Para as mulheres que sofrem alterações de humor antes e durante a menstruação, como irritabilidade e tristeza, a atividade física durante a fase ajuda a controlar os hormônios. A recomendação é praticar um exercício aeróbico, de intensidade moderada, como uma corrida leve, no dia em que estiver com os sintomas.

“A mulher vai produzir endorfina e se sentir melhor. Ela terá uma sensação de bem estar e alívio momentâneos”, indica Sílvia Casseb, doutora do Ambulatório de Ginecologia do Esporte, da Universidade Federal de São Paulo, a Unifesp. “O exercício físico no dia da TPM ajuda muito”, conta.

Além de se sentir melhor naqueles dias, a corrida pode fazer os sintomas da TPM ficarem cada vez mais amenos a longo prazo. Aos poucos, o organismo vai modulando a produção de algumas substâncias, como as chamadas prostaglandinas (PGI), que promovem inflamações e dor, como a cólica, por exemplo. “O exercício físico regular age como fator amenizador dessas prostaglandinas” e, dessa forma, diminui as sensações dolorosas pré-menstruais e menstruais.

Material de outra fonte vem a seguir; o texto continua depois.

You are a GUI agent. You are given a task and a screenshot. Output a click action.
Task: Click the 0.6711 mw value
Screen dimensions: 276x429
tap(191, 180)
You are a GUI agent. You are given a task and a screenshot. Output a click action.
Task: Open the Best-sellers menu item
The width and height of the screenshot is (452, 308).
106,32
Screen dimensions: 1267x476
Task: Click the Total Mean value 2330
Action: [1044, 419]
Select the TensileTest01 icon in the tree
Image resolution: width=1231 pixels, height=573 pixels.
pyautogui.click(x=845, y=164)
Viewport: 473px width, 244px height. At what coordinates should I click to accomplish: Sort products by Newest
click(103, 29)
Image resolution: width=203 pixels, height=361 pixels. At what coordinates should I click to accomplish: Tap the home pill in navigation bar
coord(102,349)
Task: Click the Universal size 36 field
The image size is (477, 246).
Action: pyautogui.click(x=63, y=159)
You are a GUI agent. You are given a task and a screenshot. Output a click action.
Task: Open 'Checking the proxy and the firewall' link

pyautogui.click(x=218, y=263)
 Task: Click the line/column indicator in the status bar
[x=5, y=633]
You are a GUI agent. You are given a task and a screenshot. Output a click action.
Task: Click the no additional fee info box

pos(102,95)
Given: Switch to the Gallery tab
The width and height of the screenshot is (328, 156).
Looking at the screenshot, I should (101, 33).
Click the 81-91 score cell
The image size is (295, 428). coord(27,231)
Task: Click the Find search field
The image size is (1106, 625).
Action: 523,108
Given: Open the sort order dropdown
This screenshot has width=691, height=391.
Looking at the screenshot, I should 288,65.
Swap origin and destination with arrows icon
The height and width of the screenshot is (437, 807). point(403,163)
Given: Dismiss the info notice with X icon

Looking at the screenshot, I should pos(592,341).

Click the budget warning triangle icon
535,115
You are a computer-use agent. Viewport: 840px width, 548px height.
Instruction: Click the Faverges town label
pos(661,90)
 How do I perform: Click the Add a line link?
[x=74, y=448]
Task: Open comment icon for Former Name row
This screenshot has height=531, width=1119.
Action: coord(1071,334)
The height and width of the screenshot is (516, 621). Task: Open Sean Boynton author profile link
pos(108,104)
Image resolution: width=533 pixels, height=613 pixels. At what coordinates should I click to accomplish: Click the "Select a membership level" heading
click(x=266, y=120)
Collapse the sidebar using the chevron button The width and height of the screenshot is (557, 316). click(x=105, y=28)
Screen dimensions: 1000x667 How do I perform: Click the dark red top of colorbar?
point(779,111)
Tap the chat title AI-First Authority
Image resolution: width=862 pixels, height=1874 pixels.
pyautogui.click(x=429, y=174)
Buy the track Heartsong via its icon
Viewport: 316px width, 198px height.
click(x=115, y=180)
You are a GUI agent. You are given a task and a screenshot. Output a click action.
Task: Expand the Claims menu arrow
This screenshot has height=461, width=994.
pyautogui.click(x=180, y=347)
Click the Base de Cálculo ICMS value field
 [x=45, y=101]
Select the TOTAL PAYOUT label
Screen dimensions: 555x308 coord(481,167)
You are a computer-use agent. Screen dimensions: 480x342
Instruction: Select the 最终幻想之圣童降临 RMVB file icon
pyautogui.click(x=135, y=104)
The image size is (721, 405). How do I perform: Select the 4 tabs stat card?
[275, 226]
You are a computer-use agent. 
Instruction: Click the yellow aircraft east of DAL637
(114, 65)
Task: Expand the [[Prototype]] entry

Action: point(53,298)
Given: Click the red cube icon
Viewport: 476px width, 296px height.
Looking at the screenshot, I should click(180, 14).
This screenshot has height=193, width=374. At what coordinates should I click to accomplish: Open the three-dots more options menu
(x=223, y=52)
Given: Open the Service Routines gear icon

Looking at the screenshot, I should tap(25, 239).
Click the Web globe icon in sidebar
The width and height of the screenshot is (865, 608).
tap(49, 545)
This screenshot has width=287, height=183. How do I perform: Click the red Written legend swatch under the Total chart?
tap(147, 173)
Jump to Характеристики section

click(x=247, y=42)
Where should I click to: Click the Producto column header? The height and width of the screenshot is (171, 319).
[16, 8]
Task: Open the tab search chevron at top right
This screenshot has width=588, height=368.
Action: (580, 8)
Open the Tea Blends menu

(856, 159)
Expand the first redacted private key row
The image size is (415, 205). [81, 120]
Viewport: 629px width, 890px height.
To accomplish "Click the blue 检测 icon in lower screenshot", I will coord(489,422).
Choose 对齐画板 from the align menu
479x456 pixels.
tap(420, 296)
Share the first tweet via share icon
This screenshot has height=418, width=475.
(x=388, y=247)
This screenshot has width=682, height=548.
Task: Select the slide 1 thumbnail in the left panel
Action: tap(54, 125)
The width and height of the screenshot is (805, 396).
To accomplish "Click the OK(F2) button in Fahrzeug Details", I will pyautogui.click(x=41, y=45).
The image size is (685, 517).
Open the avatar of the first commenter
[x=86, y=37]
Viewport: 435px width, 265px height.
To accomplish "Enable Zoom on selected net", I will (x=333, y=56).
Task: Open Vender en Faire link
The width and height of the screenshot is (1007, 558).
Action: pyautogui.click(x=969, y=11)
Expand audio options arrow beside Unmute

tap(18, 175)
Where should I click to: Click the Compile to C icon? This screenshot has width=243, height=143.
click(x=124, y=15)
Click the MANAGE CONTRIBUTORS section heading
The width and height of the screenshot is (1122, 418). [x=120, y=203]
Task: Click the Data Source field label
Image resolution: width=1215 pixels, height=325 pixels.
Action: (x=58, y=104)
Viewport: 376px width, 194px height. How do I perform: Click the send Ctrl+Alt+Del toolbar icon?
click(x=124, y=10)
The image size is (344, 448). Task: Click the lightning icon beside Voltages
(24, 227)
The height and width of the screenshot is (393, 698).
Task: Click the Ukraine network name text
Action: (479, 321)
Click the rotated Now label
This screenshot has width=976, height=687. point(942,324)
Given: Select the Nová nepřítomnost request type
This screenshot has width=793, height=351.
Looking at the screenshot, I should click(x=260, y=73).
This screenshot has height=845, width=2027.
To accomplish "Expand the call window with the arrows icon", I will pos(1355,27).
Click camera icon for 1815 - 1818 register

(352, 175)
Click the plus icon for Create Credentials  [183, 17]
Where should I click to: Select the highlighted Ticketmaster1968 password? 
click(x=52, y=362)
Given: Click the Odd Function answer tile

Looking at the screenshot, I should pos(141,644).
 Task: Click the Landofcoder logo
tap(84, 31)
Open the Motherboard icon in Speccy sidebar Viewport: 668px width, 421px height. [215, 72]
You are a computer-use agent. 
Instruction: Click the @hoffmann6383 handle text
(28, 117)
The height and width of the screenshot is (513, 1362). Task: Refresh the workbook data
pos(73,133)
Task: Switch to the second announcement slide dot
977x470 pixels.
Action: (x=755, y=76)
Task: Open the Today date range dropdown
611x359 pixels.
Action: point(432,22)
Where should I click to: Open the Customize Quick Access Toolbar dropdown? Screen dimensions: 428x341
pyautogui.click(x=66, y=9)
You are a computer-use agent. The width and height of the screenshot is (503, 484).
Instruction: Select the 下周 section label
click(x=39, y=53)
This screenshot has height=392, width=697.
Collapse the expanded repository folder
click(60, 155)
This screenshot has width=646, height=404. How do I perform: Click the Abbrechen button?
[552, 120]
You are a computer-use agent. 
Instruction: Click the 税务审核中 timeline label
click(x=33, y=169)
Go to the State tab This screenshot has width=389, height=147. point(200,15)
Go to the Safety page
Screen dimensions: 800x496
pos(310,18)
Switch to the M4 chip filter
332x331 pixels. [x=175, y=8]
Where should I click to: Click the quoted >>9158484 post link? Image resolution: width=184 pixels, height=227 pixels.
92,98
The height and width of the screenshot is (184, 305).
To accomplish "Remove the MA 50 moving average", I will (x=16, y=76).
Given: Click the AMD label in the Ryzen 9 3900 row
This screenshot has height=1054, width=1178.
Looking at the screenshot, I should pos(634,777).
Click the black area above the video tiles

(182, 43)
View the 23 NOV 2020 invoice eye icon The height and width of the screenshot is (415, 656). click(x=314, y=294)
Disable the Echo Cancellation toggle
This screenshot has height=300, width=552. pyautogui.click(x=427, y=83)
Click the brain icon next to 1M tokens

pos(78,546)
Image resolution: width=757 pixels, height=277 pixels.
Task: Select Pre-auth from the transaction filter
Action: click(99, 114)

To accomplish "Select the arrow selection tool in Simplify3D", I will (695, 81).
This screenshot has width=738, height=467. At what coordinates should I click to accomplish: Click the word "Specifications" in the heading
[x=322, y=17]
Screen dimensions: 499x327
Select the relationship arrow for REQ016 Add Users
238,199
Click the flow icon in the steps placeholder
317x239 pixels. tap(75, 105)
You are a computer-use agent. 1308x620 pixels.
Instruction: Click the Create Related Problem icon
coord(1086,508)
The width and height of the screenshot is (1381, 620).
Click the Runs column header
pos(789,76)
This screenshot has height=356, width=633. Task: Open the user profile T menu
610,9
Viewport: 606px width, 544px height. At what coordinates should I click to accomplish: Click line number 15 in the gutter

Caso os sintomas causem muitos desconfortos à mulher, uma recomendação da Dra. Sílvia é mudar o treino durante o período menstrual. Fazer musculação ou um exercício moderado pode ser a solução para quem não quer perder o ritmo e continuar se sentindo bem. “Não tem problema em treinar menstruada, não causa nenhum prejuízo à saúde. Mas é muito individual, depende do bem estar da mulher”, enfatiza.